Kitch points out that Steinem and other feminist’s criticism of the women’s pages came at a time when women’s page editors were taking control and doing some of their most important work. Jurney, Castleberry, Paxson and others were covering battered women, new economic models for child care, birth control, and of course, the spread of feminism, and in much more depth than any front-page stories on these subjects. But by the time Steinem changed her mind, the switch—from women’s pages to style pages—was already too far along, and complaints like hers were part of the reason for the shift.
The first paper to transition was the Washington Post, on January 6, 1969. Ben Bradlee, then editor at the Post, told Mills that the reasons for the change were to “treat women as people and not as appendages to men,” as well as to organize the paper between work and leisure, rather than men and women.
Jean Taylor, who became editor of the Los Angeles Times’s “View” section a year after its 1970 founding, complained to Mills that it was women who considered her section unimportant. “We artificially had to put esteem into women’s sections by bringing men in, by running stories all people would be interested in.” This also included hiring male writers. Marj Paxson was laid off in 1970, after getting an award for her work at the St.
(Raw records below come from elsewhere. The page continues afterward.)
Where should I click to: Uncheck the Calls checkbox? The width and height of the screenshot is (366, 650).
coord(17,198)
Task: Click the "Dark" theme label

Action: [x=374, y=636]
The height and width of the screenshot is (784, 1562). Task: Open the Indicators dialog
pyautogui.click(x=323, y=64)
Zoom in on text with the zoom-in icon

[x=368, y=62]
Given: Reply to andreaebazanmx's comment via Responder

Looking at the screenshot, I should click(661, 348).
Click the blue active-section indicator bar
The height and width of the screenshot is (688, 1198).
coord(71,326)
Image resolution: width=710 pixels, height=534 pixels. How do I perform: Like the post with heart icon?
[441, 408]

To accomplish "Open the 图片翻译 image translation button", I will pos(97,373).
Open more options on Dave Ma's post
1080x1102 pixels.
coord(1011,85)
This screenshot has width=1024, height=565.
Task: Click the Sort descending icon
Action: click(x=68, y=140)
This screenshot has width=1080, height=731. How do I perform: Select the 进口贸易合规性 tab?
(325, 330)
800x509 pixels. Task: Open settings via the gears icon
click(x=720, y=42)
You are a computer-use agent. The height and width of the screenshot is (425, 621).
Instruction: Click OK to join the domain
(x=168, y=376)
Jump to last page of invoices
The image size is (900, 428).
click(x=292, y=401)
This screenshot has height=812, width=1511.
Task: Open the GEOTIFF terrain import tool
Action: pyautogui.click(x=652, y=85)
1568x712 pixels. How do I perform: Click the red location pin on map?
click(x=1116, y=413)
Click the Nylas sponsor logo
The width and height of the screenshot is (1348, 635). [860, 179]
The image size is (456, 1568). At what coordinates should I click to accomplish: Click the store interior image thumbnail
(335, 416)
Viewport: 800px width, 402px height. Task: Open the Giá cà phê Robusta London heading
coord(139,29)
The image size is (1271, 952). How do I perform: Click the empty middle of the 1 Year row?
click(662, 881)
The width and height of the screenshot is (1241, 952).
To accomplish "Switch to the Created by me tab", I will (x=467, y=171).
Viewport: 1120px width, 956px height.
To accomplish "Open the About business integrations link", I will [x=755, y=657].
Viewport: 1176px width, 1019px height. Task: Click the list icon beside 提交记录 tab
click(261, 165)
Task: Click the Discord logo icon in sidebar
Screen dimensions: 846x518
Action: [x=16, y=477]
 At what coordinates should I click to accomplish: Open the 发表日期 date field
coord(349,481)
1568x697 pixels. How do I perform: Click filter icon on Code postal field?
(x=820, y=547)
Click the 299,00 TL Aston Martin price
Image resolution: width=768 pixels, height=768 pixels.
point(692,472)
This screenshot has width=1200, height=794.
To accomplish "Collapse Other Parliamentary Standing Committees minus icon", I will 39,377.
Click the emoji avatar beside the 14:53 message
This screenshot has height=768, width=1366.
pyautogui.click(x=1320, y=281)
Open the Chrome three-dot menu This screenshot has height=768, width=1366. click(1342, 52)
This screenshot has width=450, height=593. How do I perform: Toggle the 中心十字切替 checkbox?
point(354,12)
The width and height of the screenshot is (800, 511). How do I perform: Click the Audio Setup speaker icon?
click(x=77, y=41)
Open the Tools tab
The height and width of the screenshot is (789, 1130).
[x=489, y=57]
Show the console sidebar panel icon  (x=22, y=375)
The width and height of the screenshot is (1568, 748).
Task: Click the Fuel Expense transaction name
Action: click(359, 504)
Petersburg Times’s women’s section [now the Tampa Bay Times]. She was then hired as women’s editor of the Philadelphia Bulletin only to see her job there disappear in favor of a “Focus” section with a male editor. She told Mills, “We were not considered capable of directing this new kind of feature section. That was man’s work.”
Susan Miller, in Journalism Quarterly in 1976, analyzed women’s sections from 1965 and lifestyle sections from 1975 and found that the newly-renamed sections had shrunk in size, while “Entertainment” coverage had increased. And in 1972 a group of women editors filed a lawsuit against the Post, claiming that four women had been laid off from the women’s/style pages in two years, and no corresponding hires had been made in the paper’s “hard” news sections.
In a paper titled “Newspapers’ transition from women’s to style pages: What were they thinking?” in Journalism, Dustin Harp analyzed the conversation in journalism trade publications about women’s and style pages during the time that many were shifting. She found that the transition “was little more than a name change, and certainly not an attitude change.” Editors and reporters “believed that women’s and style sections were interchangeable.” Yet they were letting women go and bringing on more men, suggesting that what had happened was more a narrowing of women’s place in the news than a broadening of the horizons of “style.”
Or, it could have been a revamp in order to gain new advertisers. Advertising had been important since the birth of the women’s page. Kitch points out that the pages were born alongside the race for mass circulation. Massive monopoly dailies were fueled by advertising dollars, and publishers needed to draw new eyeballs while avoiding offense.
By the 1990s, newspapers were edging toward the rapid decline that we’re all too familiar with these days, and some of them circled back to a renewed women’s section to attract readers. Voss worked for the Chicago Tribune’s revamped women’s page, WomaNews, in the 1990s, and recalls that when she told sources that she was writing for the women’s section, many of them were pleased, thinking her story would be pro-woman, rather than repeat the sexist problems of much of the rest of the media. And yet she also garnered criticism from a few fellow reporters for working there.
Today on the Web, women’s websites are thriving and many popular news and commentary sites maintain a women’s section. Ruth Rosen criticizes this tendency, writing, “My concern is that gender equality will only emerge when men are educated about women’s lives and when women stop being quarantined as ‘the other.’”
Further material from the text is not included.